Topic: Comparison Between Automated blood pressure machine and manual mercury sphygmomanometer for the accurate measurement of blood pressure in the medical and surgical of RPAH, NSW”.

Development of a draft research proposal 

Clarity of Title and Introduction
Focus and clarity of Background
Clarity of Study Aim
Clarity, accuracy and justification for proposed draft Methods
Description and justification of proposed Design
Beginning description of sample, data collection approaches


Increase in blood pressure or hypertension is an important risk factor consideration the health of the population. It not only increases the overall risk of coronary heart disease, haemorrhagic and ischemic shock, but also it increases the risk of developing other cardiac complications along with renal impairment and visual impairment (Joffres et al. 2018). Shahbabu et al. (2016) stated that accurate detection of the blood pressure on time helps to reduce the overall chances of developing cardiovascular complications. Myers et al. (2014) highlighted that measurement of blood pressure helps in drafting proper interventions and thereby helping to maintain blood pressure within the normal range (140/90 mm of Hg).

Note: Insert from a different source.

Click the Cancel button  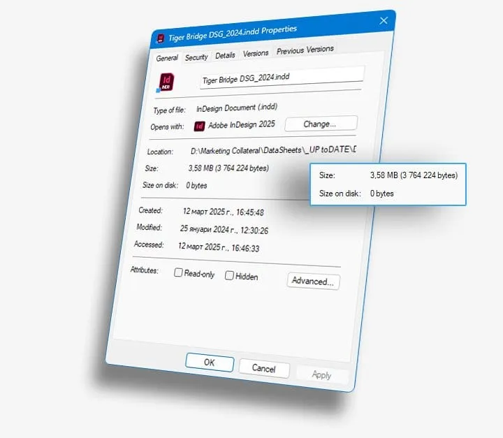click(264, 368)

There are two common techniques used in the measurement of blood pressure one is the conventional sphygmomanometer (manual) and another one is automated blood pressure machine. According to the Australian Institute of Health and Welfare (2017), 2 out of 3 Australians who are above 40 years of age suffer from hypertension. In spite of the advent of automation in measurement of the blood pressure ease of access, in Australia, the use of sphygmomanometer (manual) is high in comparison to the digital or automated blood pressure recording (Toohey, Noronha & Nunes 2017). The following research proposal is based on the analysis of the measuring accuracy of blood pressure devices (sphygmomanometer (manual) and automated blood pressure machine) under the medical and surgical settings of Royal Prince Alfred Hospital of New South Wales.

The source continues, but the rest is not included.